------ Material provided

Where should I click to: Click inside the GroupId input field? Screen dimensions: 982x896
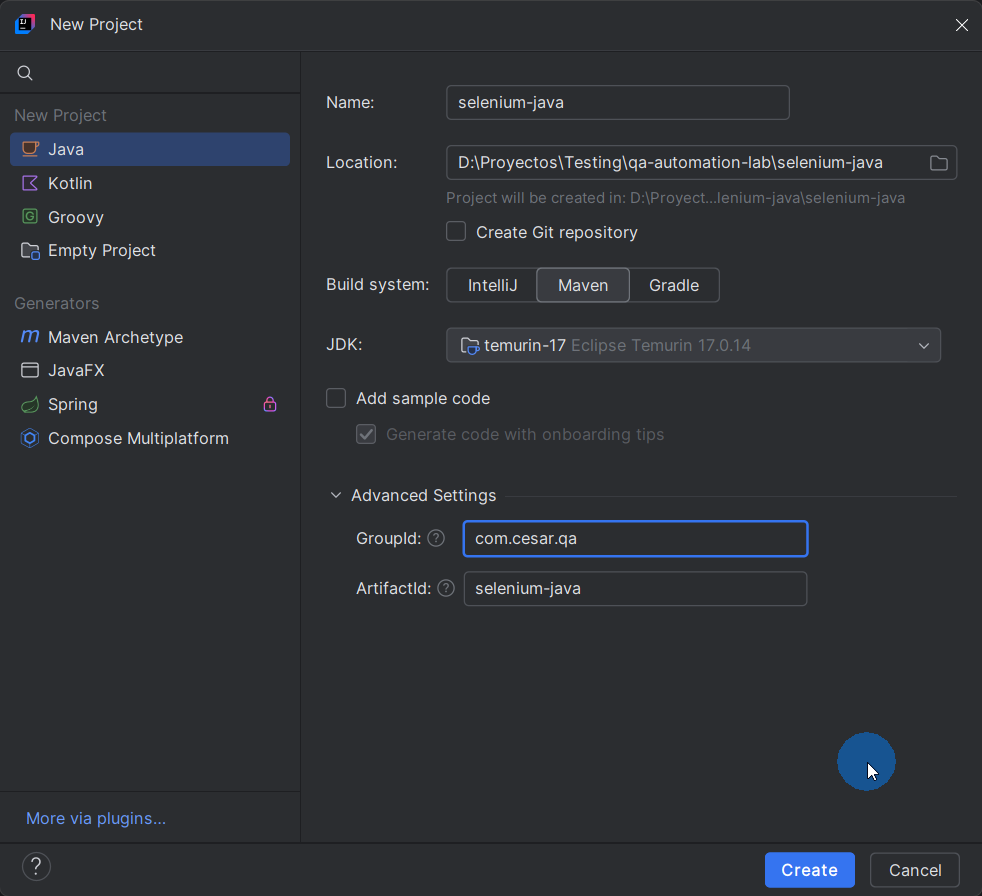(635, 538)
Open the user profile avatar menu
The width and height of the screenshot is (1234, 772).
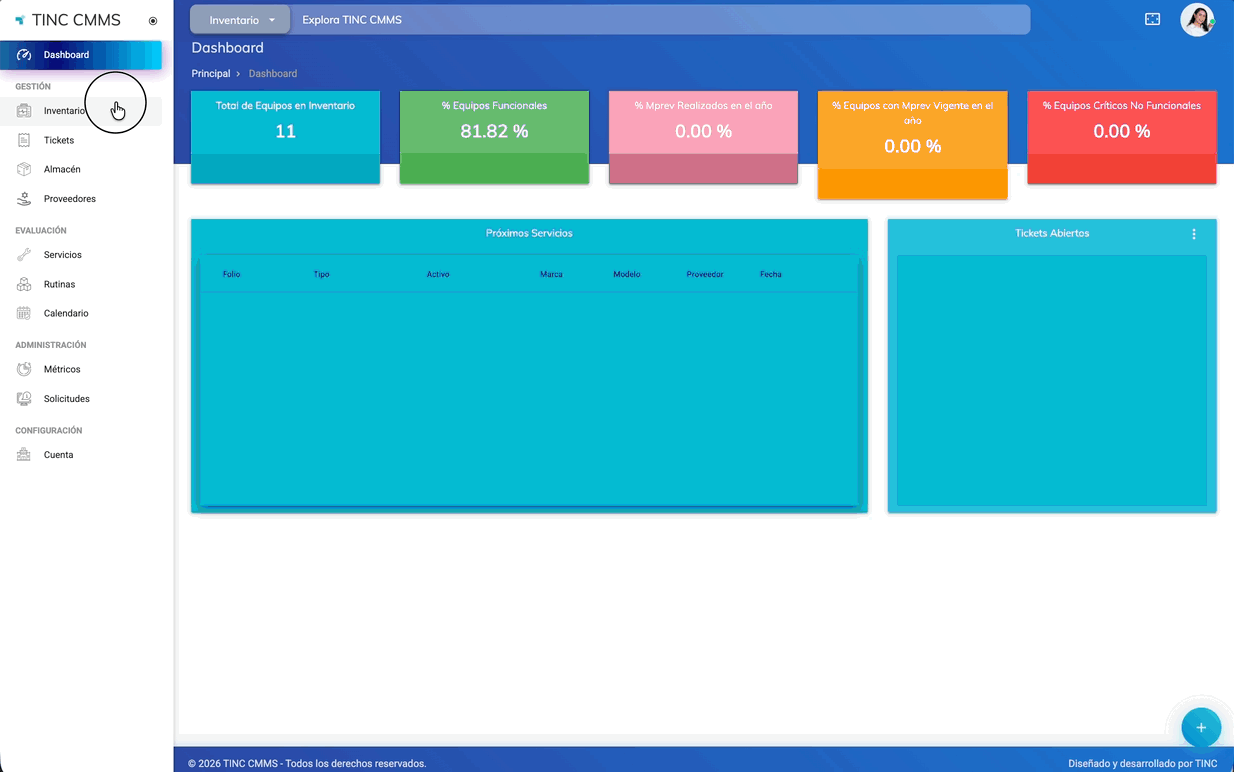(x=1197, y=20)
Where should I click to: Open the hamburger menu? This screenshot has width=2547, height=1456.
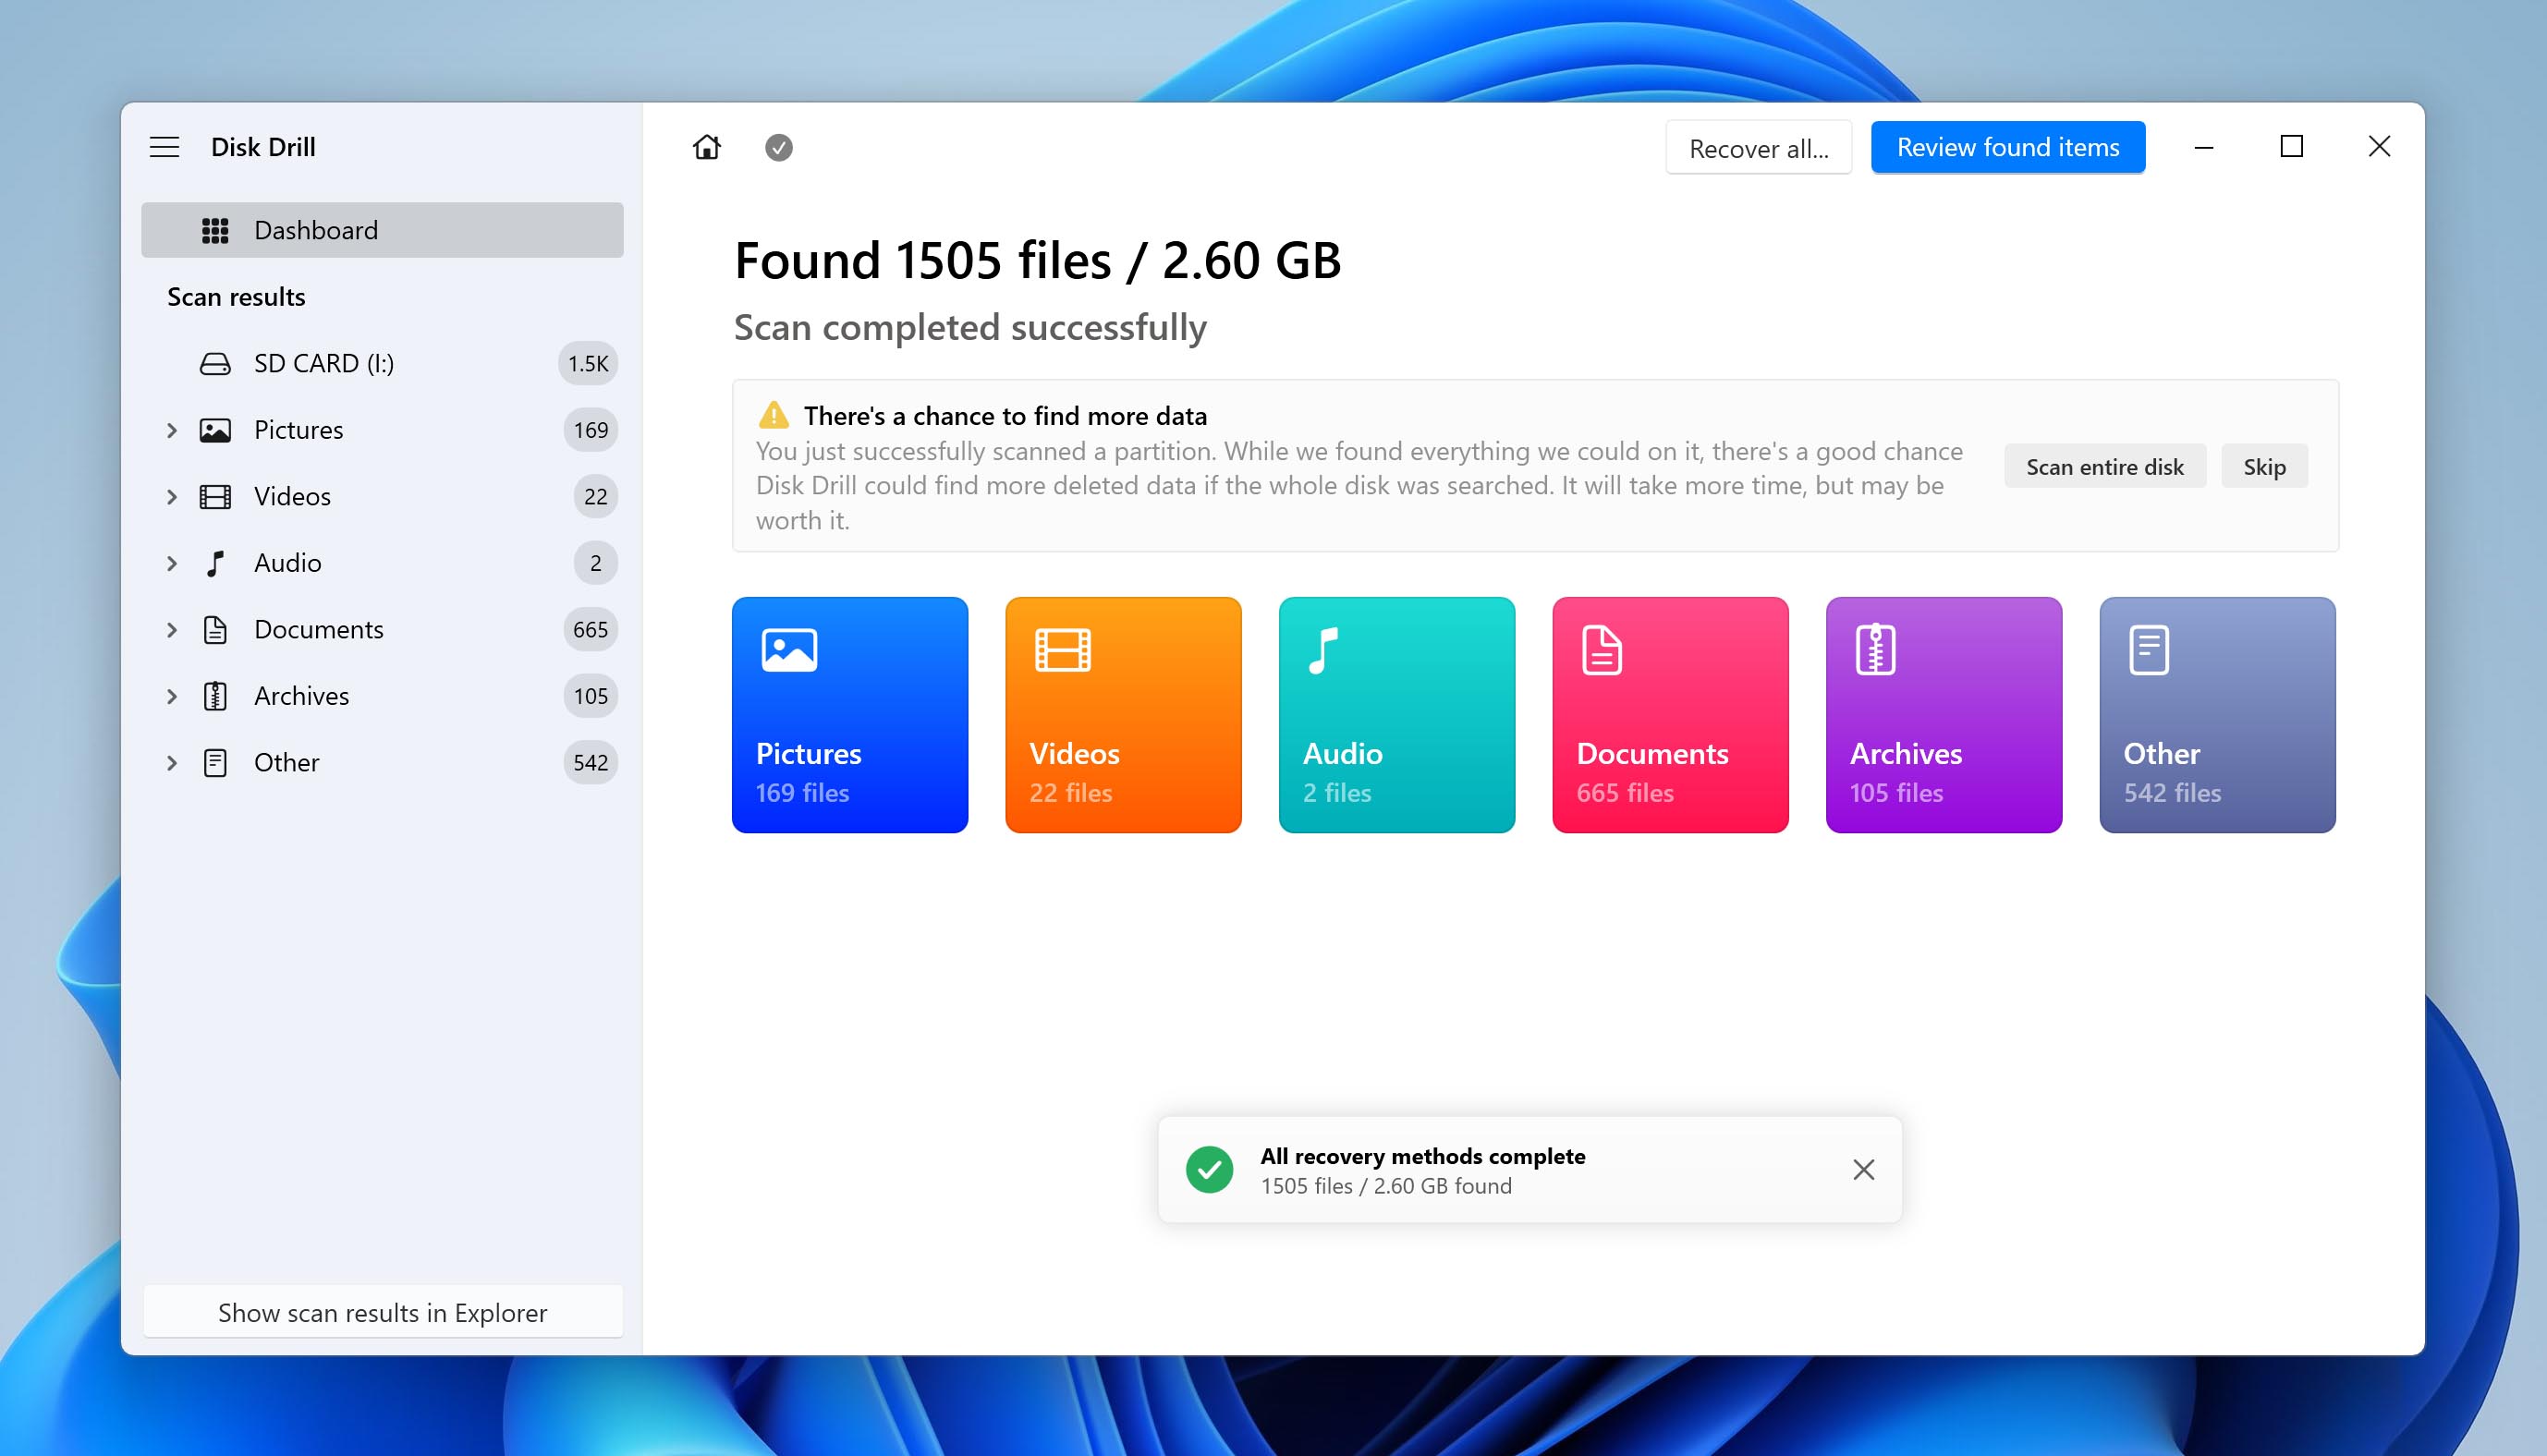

------------

= Given instruction =
Rewrite all of the lines above, requests included, with 43 added to each number in the coordinates answers, and leave out the pictures.

= Correct result =
Where should I click to: Click inside the GroupId input field? Screen dimensions: 982x896
(678, 581)
Open the user profile avatar menu
The width and height of the screenshot is (1234, 772).
(x=1240, y=63)
Where should I click to: Open the hamburger menu? This screenshot has width=2547, height=1456.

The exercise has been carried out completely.